| Data supplied |
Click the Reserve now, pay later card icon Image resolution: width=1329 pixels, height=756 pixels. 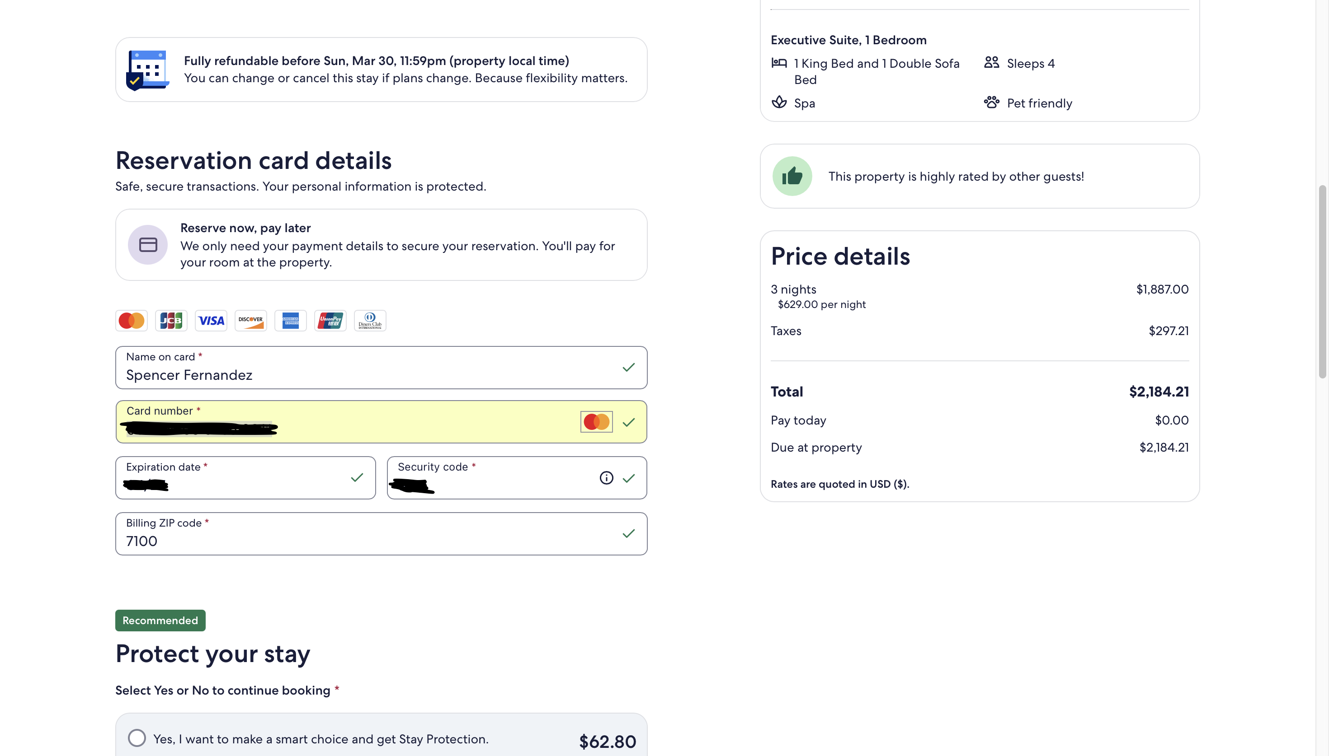148,245
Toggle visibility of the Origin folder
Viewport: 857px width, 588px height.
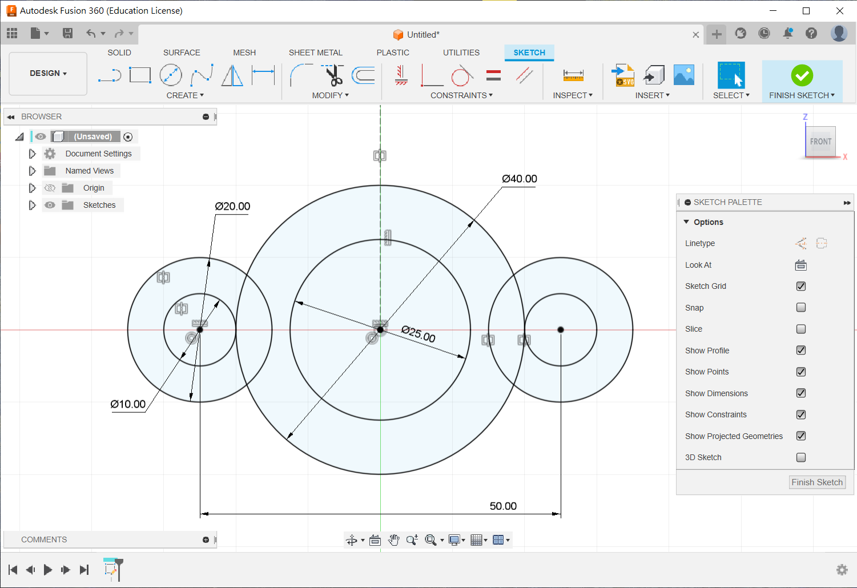50,188
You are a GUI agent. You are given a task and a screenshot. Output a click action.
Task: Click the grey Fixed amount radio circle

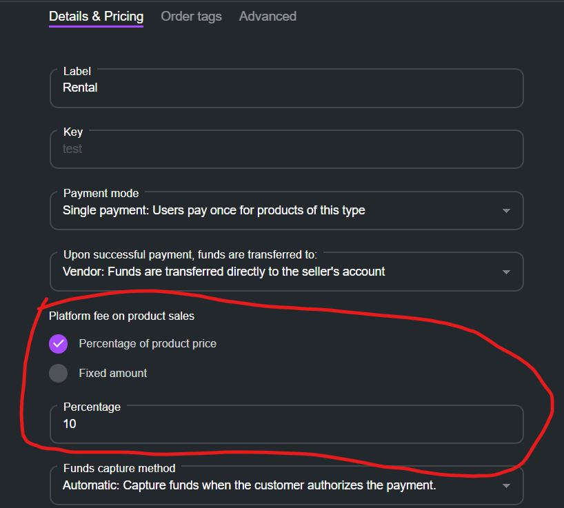point(59,373)
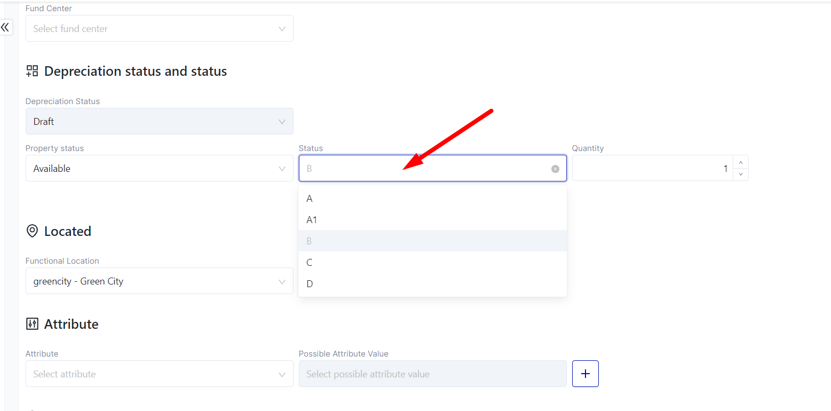Open the Property status dropdown

(159, 169)
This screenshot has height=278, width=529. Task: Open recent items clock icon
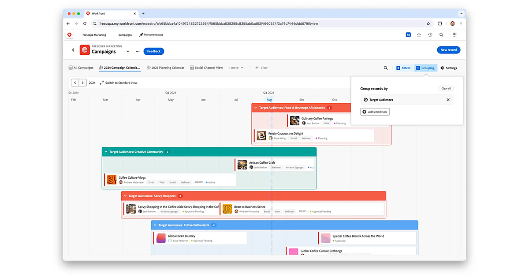click(430, 35)
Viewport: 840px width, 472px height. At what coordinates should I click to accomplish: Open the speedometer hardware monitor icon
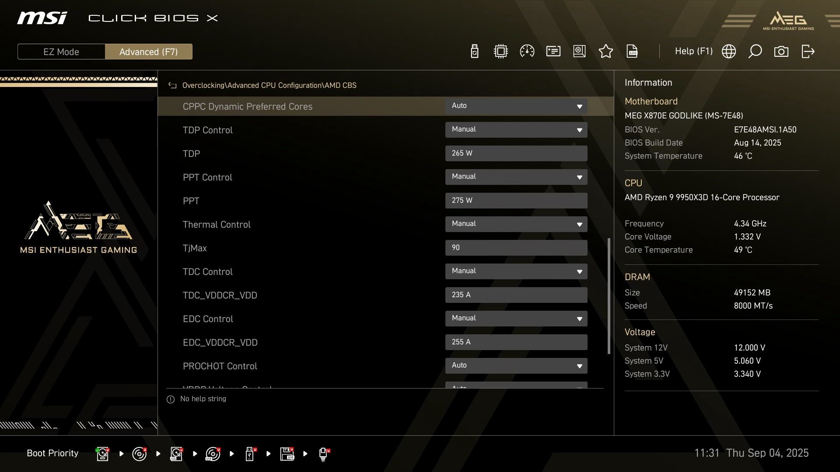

| Task prompt |
Render the stretch of the material from the line containing "You are a GUI" through the end of the material as a Markdown table with the columns No. and Text. Put a running row number in No. and each line in Text, skip blank lines, and omit the pictures.

| Written reply |
| No. | Text |
|---|---|
| 1 | You are a GUI agent. You are given a task and a screenshot. Output a click action. |
| 2 | Task: Click the grey Fixed amount radio circle |
| 3 | point(59,373) |
| 4 | Open the Property status dropdown |
| 5 | (159, 169) |
| 6 | This screenshot has height=278, width=529. Task: Open recent items clock icon |
| 7 | click(430, 35) |
| 8 | Viewport: 840px width, 472px height. At what coordinates should I click to accomplish: Open the speedometer hardware monitor icon |